Canada House of Commons Tracks Online Posts About MPs
by Cindy Harper · Reclaim The NetThe House of Commons in Canada is keeping a database of what Canadians say about their elected representatives online and officials are sorting those comments by category, including the tone and identity-based content of social media posts about MPs.
That admission came from Deputy Sergeant-at-Arms Paul Mellon at a parliamentary committee, where he described the operation as a “very robust records management system.”
According to Blacklock’s Reporter, the system catalogues incidents involving MPs and allows staff to sort and analyze posts, including those deemed “misogynistic” or otherwise “abusive.”

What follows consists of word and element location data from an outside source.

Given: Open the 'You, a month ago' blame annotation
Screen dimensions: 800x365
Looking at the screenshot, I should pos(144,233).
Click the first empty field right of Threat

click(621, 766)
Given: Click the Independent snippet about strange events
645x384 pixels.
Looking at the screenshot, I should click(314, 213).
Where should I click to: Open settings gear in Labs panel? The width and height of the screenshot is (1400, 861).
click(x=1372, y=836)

Mellon told MPs the database tracks “every single incident” and can break complaints down by category, including gender-based harassment.

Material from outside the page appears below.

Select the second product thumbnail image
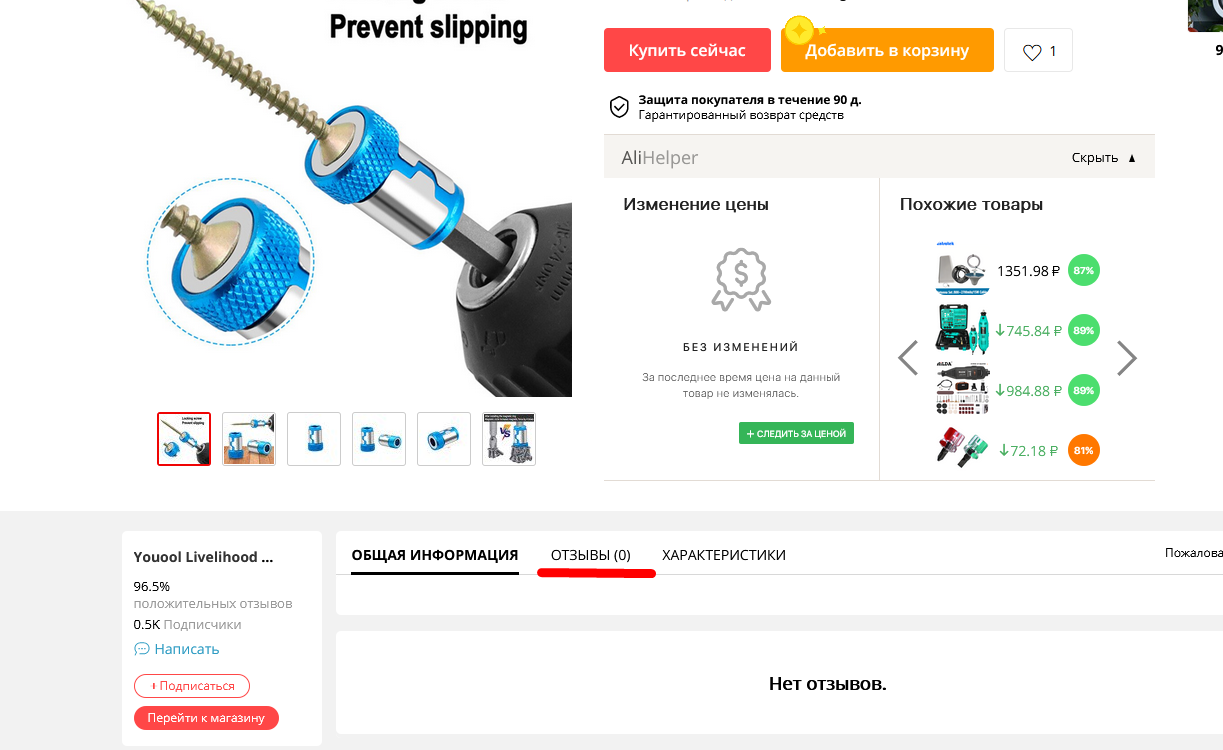This screenshot has width=1223, height=750. (x=249, y=439)
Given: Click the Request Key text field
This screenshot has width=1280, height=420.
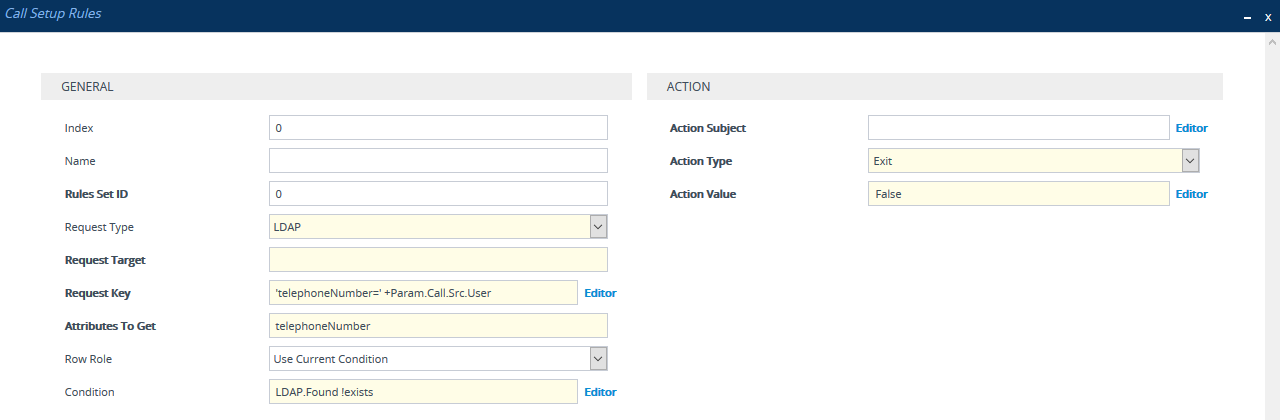Looking at the screenshot, I should (423, 293).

What the records contain, why they are kept, and who has access to them, none of that was explained. Mellon offered few details. A spokesperson for the Office of the Sergeant-at-Arms said files may include both criminal and non-criminal complaints, but declined to disclose specifics, citing security reasons.
So the Commons is logging non-criminal speech about politicians. Citizens posting opinions about their representatives are being filed away in a government system, sorted by category, and held for purposes the government will not describe. The line between a threat and a sharp comment is being drawn by people who answer to the institution being commented on.
The testimony came as MPs pushed for the system to track speech in more granular ways.
Liberal MP Anita Vandenbeld asked whether officials track threats differently based on gender or identity. Mellon confirmed the system can differentiate such data and alleged that female MPs are often the target of misogynistic comments. Categorizing speech by the identity of the speaker’s target moves the logic from threat assessment toward something closer to content classification, with the state holding the taxonomy.
The effect of an arrangement like this does not require enforcement. A Canadian who learns that a parliamentary office is filing posts about MPs into a categorized database, with no disclosed retention policy and no clear line between criminal threat and ordinary criticism, has a reason to think twice before posting. That hesitation is the point at which speech is suppressed without anyone being charged or any post being taken down.
The targets of the speech control the records of the speech. Parliament will not say what is in the file, what stays in the file, or what happens to the people whose posts end up there.